Changes are being proposed to Wellington's Spatial Plan: the high-level zoning document which caused a stir when it came out last year.
With the city's population forecast to grow by tens of thousands, the draft version, released last year, promotes high-density living spread across the city.
But it provoked debate over its policy reducing the protections afforded to "character areas".
These areas are streetscapes notable for their heritage value, history or topography: think a row of pale, colonial cottages embedded into one of Wellington's steep hills, for example.
Some argued the protected areas should make way for denser housing, but others countered the areas contributed to the identity of the city.
The consultation over the draft plan showed the city's residents were divided over the plans.
Nearly 60 percent agreed with plans to intensify the CBD but when it came to the intensification of inner and outer suburbs just 45 and 44 percent were in favour respectively.
The revised version is expected to be made public within the next few days.
"There's been a lot of further analysis, and while the overall shape is broadly similar, there are certainly some reasonably substantial changes that have been made within that overall shape," Wellington Mayor Andy Foster said, while declining to give specific details about what those changes were.
Where to build the houses
The Spatial Plan will be one of the biggest influences on the look, feel, and shape of Wellington over the coming decades.
It is the zoning document showing developers what can be built and where.
One of the lobby groups which was set up following the draft plan's release, A City for People, spokesperson Marco Garlick's main grievance was with the plan's policy on "character areas".
"We thought the draft Spatial Plan as released was a good plan but it could be more ambitious."
These areas are afforded special protections which make demolition difficult, and any subsequent development subject to controls.
Garlick said unlocking these areas would be crucial to solving Wellington's housing crisis.
"There's really a lot of houses we need to enable here, and the best land for development is around those inner suburbs.
"There's a lot of great schools, there's a lot of great green space, transport, a lot of it has got good buses and it's in walking distance of the city, and we think that's one of the best places to enable lots and lots of people to live."
The Spatial Plan does propose reducing these areas but, Garlick said, not by enough.
Rival campaign group Keep Wellington's Character founder Felicity Wong took the opposing view.
"I think [the Spatial Plan] was completely unacceptable in terms of heritage and character.
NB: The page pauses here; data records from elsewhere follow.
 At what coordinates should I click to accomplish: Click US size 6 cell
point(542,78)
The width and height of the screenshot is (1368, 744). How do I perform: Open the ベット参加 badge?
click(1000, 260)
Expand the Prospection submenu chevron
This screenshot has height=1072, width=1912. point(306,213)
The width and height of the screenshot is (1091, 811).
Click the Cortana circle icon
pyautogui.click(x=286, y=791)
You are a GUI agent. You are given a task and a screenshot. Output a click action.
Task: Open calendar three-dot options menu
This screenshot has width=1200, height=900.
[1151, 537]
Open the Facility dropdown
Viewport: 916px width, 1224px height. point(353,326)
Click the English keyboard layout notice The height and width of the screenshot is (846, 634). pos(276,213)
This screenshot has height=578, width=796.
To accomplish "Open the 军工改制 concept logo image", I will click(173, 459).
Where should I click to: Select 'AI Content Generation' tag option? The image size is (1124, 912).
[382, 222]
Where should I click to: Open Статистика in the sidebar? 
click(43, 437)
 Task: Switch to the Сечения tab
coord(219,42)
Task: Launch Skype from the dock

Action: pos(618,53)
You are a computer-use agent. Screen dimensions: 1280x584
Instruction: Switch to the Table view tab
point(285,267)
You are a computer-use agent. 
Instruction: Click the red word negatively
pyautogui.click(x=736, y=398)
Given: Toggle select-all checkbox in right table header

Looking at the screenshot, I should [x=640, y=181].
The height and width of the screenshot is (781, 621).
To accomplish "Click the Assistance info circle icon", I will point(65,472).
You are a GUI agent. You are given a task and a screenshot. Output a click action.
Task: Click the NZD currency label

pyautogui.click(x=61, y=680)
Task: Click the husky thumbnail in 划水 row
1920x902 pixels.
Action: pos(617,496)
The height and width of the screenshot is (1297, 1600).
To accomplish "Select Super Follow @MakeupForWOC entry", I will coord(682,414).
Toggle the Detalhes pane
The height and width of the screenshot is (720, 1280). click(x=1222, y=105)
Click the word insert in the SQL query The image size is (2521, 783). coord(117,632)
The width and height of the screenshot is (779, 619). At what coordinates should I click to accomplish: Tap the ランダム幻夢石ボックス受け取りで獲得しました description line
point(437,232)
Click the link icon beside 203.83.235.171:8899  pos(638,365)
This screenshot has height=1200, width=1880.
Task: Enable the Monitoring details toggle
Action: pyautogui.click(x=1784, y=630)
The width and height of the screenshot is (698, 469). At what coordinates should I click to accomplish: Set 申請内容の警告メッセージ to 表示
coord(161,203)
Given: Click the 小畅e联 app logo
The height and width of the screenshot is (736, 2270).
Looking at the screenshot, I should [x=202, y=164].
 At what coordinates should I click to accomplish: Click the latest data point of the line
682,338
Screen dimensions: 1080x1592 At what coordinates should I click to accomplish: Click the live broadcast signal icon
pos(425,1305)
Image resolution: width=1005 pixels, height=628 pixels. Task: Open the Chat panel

"It's a townscape. It's the environment in which we live, with the new and the old interwoven.
"People felt really threatened - they felt this carpet-bombing approach of the draft Spatial Plan was just ludicrous, resulting not from what people wanted who live in the city, but resulting from a central government directive that you must have six-storey buildings in these old areas."
Both sides agreed housing was urgently needed but wanted it in different places.
No relenting in the discussion for now
The debate will ultimately come to a head in the next week or so.
Foster said it would be up to the council to strike the right balance.
"We have had a bit of a split between the people who are just saying, 'just develop as much as you can, or provide for the development of as much as you possibly can', and other people are saying, 'we actually value the character of these particular areas and we want to protect that character.'
"I think it's important we actually try and see if we can find a way between those two competing sets of values, really."
He said his view was that densification should happen around transport hubs.
Councillor Rebecca Matthews said they needed to unshackle other suburbs as well.
"If we try and protect too many old houses we're really limiting the growth and that's what Auckland has seen.
"I do think we need to be thinking more ambitiously. And also to remember: this is just zoning, it's potential for housing."
Matthews also wanted there to be a re-assessment of the catchment areas around these transport hubs.
For some suburbs, the limit of dense developments was a five-minute walk away from the train station, but she would like to see that increased to a 10-minute walk.